- [What you need to do]
In full and without change, retype the records.

Stored records:
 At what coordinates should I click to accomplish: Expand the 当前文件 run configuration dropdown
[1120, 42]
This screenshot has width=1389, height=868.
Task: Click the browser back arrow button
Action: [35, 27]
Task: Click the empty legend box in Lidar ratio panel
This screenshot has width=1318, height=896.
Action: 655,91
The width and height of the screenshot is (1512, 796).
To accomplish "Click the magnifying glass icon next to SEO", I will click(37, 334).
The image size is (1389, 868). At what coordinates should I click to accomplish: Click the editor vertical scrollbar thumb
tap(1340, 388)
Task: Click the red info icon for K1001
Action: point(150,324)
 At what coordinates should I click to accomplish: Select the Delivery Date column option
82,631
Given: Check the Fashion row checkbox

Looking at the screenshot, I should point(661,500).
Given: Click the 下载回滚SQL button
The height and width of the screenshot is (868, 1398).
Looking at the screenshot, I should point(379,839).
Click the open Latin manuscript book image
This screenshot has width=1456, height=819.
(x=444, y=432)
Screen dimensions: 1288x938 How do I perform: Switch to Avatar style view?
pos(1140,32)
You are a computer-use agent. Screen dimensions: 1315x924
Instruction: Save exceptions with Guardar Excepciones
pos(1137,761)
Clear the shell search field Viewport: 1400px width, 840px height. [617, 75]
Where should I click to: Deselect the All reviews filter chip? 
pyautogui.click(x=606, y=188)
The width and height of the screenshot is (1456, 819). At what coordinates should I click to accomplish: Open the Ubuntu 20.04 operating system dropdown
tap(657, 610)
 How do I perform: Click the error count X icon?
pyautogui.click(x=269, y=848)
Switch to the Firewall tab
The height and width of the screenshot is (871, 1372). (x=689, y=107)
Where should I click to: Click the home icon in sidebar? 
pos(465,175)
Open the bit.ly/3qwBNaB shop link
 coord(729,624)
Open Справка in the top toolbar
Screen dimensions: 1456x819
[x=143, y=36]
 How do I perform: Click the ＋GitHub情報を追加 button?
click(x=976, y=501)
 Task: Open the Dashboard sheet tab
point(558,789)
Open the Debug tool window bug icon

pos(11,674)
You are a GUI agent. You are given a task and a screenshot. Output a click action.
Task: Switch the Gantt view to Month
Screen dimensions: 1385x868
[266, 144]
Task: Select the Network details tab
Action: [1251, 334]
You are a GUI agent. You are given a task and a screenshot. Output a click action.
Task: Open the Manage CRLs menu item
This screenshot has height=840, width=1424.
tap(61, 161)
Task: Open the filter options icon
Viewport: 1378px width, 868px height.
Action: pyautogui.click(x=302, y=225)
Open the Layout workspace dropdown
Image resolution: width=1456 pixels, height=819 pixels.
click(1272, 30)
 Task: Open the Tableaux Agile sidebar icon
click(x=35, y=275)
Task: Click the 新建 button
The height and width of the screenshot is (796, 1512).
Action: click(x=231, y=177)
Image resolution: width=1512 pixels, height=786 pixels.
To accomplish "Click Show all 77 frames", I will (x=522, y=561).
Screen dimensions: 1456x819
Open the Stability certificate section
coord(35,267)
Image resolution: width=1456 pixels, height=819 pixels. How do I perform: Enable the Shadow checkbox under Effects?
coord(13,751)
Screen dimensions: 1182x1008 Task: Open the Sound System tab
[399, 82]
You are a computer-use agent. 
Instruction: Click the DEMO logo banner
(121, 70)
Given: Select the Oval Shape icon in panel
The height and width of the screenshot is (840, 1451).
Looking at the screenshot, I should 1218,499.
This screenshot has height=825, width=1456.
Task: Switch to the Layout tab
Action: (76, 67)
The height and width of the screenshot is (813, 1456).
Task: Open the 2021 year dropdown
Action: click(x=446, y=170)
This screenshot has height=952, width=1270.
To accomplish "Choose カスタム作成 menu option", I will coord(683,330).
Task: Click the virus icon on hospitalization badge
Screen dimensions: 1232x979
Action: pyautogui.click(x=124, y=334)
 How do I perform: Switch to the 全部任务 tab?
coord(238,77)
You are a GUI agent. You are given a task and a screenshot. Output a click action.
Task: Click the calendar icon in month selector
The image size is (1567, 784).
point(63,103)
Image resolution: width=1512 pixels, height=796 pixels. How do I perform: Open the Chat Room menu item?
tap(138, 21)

- [Solution to this task]
 At what coordinates should I click to accomplish: Expand the 当前文件 run configuration dropdown
[1120, 42]
This screenshot has width=1389, height=868.
Task: Click the browser back arrow button
Action: [35, 27]
Task: Click the empty legend box in Lidar ratio panel
This screenshot has width=1318, height=896.
Action: 655,91
The width and height of the screenshot is (1512, 796).
To accomplish "Click the magnifying glass icon next to SEO", I will click(37, 334).
The image size is (1389, 868). At what coordinates should I click to accomplish: Click the editor vertical scrollbar thumb
tap(1340, 388)
Task: Click the red info icon for K1001
Action: point(150,324)
 At what coordinates should I click to accomplish: Select the Delivery Date column option
82,631
Given: Check the Fashion row checkbox

Looking at the screenshot, I should point(661,500).
Given: Click the 下载回滚SQL button
The height and width of the screenshot is (868, 1398).
Looking at the screenshot, I should point(379,839).
Click the open Latin manuscript book image
This screenshot has width=1456, height=819.
(x=444, y=432)
Screen dimensions: 1288x938 How do I perform: Switch to Avatar style view?
pos(1140,32)
You are a computer-use agent. Screen dimensions: 1315x924
Instruction: Save exceptions with Guardar Excepciones
pos(1137,761)
Clear the shell search field Viewport: 1400px width, 840px height. [617, 75]
Where should I click to: Deselect the All reviews filter chip? 
pyautogui.click(x=606, y=188)
The width and height of the screenshot is (1456, 819). At what coordinates should I click to accomplish: Open the Ubuntu 20.04 operating system dropdown
tap(657, 610)
 How do I perform: Click the error count X icon?
pyautogui.click(x=269, y=848)
Switch to the Firewall tab
The height and width of the screenshot is (871, 1372). (x=689, y=107)
Where should I click to: Click the home icon in sidebar? 
pos(465,175)
Open the bit.ly/3qwBNaB shop link
 coord(729,624)
Open Справка in the top toolbar
Screen dimensions: 1456x819
[x=143, y=36]
 How do I perform: Click the ＋GitHub情報を追加 button?
click(x=976, y=501)
 Task: Open the Dashboard sheet tab
point(558,789)
Open the Debug tool window bug icon

pos(11,674)
You are a GUI agent. You are given a task and a screenshot. Output a click action.
Task: Switch the Gantt view to Month
Screen dimensions: 1385x868
[266, 144]
Task: Select the Network details tab
Action: [1251, 334]
You are a GUI agent. You are given a task and a screenshot. Output a click action.
Task: Open the Manage CRLs menu item
This screenshot has height=840, width=1424.
tap(61, 161)
Task: Open the filter options icon
Viewport: 1378px width, 868px height.
Action: pyautogui.click(x=302, y=225)
Open the Layout workspace dropdown
Image resolution: width=1456 pixels, height=819 pixels.
click(1272, 30)
 Task: Open the Tableaux Agile sidebar icon
click(x=35, y=275)
Task: Click the 新建 button
The height and width of the screenshot is (796, 1512).
Action: click(x=231, y=177)
Image resolution: width=1512 pixels, height=786 pixels.
To accomplish "Click Show all 77 frames", I will (x=522, y=561).
Screen dimensions: 1456x819
Open the Stability certificate section
coord(35,267)
Image resolution: width=1456 pixels, height=819 pixels. How do I perform: Enable the Shadow checkbox under Effects?
coord(13,751)
Screen dimensions: 1182x1008 Task: Open the Sound System tab
[399, 82]
You are a computer-use agent. 
Instruction: Click the DEMO logo banner
(121, 70)
Given: Select the Oval Shape icon in panel
The height and width of the screenshot is (840, 1451).
Looking at the screenshot, I should 1218,499.
This screenshot has height=825, width=1456.
Task: Switch to the Layout tab
Action: (76, 67)
The height and width of the screenshot is (813, 1456).
Task: Open the 2021 year dropdown
Action: click(x=446, y=170)
This screenshot has height=952, width=1270.
To accomplish "Choose カスタム作成 menu option", I will coord(683,330).
Task: Click the virus icon on hospitalization badge
Screen dimensions: 1232x979
Action: pyautogui.click(x=124, y=334)
 How do I perform: Switch to the 全部任务 tab?
coord(238,77)
You are a GUI agent. You are given a task and a screenshot. Output a click action.
Task: Click the calendar icon in month selector
The image size is (1567, 784).
point(63,103)
Image resolution: width=1512 pixels, height=796 pixels. How do I perform: Open the Chat Room menu item?
tap(138, 21)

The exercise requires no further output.